I suspect that most of the Friends are familiar with this C19th inventor who, in 1888, produced what is the earliest surviving example of a strip of moving image; scenes shot on a single lens camera of people in a Roundhay garden and then of people and traffic on Leeds Bridge. The second Leeds International Film Festival was, in his centenary year, a celebration of Le Prince’s achievement. And Blue Plaques commemorate his pioneer work on Leeds Bridge and the site of his workshop on Woodhouse Lane. Now a new study has appeared, ‘The Man Who Invented Motion Pictures’ by Paul Fischer, published by Simon & Schuster this month, in 2022, [ ‘The Genius, Secrecy and Disappearance of Louis Le Prince’]. Helpfully, a condensed version of the publication was premiered by BBC’s Radio 4’s ‘Book of the Week’; five episodes of 15 minutes each and available on BBC Sounds.
The book adds to the available studies of this important pioneer of what became cinema. There is Christopher Rawlence’s ‘The Missing Reel’ [Collins 1990): there is Rawlence’s documentary dramatisation of the book, made for Channel 4 in 1990, but not apparently available: David Wilkinson’s 2015 The First Film, more an argument for Le Prince’s recognition that a documentary [available on MUBI]: a detailed Wikipedia page links and detailed references: archive material at Leeds Industrial Museum and at Bradford’s National Media Museum Insight collection: interesting discussion of Prince’s achievement on a blog devoted to William Friese-Greene: and the Louis Prince Leeds Trail. YouTube has transfers of Le Prince’s moving images and a number of short video pieces on him; some have debatable claims.
The title is slightly over the top. The 1880s was a time when a number of pioneers were experimenting with developing photographic technology into a format for moving images. The author does detail the way that Le Prince worked at developing camera and projector for moving images. His descriptions in the BBC extracts are clear and understandable. However, all that survives are examples of what Le Prince filmed and one of his model cameras. As Fischer points out these are the earliest surviving examples of projectable moving images. However, there is no clear evidence that Le Prince successfully projected these. And after his death, when his family attempted to prove his prior claim to the patents of Thomas Edison, they failed; partly because what Le Prince patented did not offer enough detail.

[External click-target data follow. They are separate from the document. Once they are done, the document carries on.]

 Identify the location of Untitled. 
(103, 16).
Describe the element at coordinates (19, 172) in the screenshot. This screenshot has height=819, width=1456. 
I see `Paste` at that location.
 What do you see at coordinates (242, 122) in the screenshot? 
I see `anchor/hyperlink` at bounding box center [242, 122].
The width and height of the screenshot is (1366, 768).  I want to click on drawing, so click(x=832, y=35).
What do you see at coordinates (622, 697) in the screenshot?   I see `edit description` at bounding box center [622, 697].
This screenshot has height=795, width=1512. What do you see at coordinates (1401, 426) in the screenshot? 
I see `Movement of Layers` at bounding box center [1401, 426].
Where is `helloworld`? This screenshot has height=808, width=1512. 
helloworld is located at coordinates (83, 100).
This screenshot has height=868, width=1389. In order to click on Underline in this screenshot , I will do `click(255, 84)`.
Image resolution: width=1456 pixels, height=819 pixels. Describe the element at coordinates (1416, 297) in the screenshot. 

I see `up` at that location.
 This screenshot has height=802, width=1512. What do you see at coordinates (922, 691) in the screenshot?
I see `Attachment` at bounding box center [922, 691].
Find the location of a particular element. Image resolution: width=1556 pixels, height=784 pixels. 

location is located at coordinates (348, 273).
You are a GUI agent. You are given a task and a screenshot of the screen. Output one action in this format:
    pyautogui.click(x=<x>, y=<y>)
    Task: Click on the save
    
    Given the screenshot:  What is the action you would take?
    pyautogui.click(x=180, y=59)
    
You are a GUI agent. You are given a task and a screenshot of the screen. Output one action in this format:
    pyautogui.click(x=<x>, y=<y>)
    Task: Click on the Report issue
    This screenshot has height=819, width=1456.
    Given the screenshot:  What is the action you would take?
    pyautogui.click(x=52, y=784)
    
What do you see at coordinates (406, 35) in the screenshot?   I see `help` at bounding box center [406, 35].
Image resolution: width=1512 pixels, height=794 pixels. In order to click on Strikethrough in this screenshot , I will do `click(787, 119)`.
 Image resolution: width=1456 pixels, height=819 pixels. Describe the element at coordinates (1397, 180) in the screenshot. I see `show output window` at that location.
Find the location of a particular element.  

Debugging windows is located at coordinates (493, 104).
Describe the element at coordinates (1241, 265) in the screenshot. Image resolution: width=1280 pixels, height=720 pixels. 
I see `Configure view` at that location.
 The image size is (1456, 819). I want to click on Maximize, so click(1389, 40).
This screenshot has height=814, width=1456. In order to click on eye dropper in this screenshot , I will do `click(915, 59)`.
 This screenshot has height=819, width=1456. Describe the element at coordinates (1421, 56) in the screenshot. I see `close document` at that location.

The surviving camera, held at the National Media Museum, shows that Le Prince had successfully developed a shutter mechanism for intermittent display. This is illustrated on the ‘Race to Cinema’ website. The information regarding frame rates is also incomplete; generally this needs a minimum of 14 fps to achieve the appearance of motion. Le Prince had to work with paper strips for the camera and glass plates for the projector; the more effective material of celluloid was then still in development. W. C. Dickson, working for Thomas Edison, was able to use the George Eastman celluloid and also devised sprocket holes to stabilise the intermittent motion. Curiously his employer, Edison, did not share Le Prince’s realisation that a projection to multiple people in an audience as the most effective way to present the new moving images. It was the Lumière Brothers, incorporating Dickson’s contribution, into a combined camera/projector that provided the basic technology of what became known as cinema.
I have not had an opportunity to read the full volume so my evaluation is based on what was provided in the BBC’s condensed version. Fischer appears to have relied extensively on the memoirs and testimonies of Le Prince’s family members. And he seems to emphasise those aspects that support the title of the book. Louis Le Prince’s career ended in 1890 with an unexplained disappearance. Christopher Rawlence deals with several attempted explanations; also featured on the Wikipedia page. Fischer addresses two of these but, apparently, does not mention one more recent discovery which is photographic evidence of a drowned man for the time who has some similarity to Le Prince.
I am looking forward to checking out the complete book. I tend to agree with the comment of Ian Christie in regard to similar claims for William-Friese Greene; that the new technology and medium was the result of a number of different inventors rather than attributable to a single individual.
Meanwhile, the five episodes on BBC Sounds are full of interest and do provide a clear and fascinating account of this local pioneer of film. Happily for 2022 he is a inhabitant of the world rather than just Britain; born in France and active in that country, Britain and the United States of America. All three countries were important sites of pioneering in the foremost medium of the C20th.
Note, Paul Fischer will be interviewed by Irfan Shah [co-writer of The First Film] at Leeds Central Library on April 28th, 7 to 8 p.m. The Event is almost fully booked.
Thanks Keith, that’s a valuable summary.
There’s a good article about Le Prince, based on Fischer’s book, in this week’s Big Issue.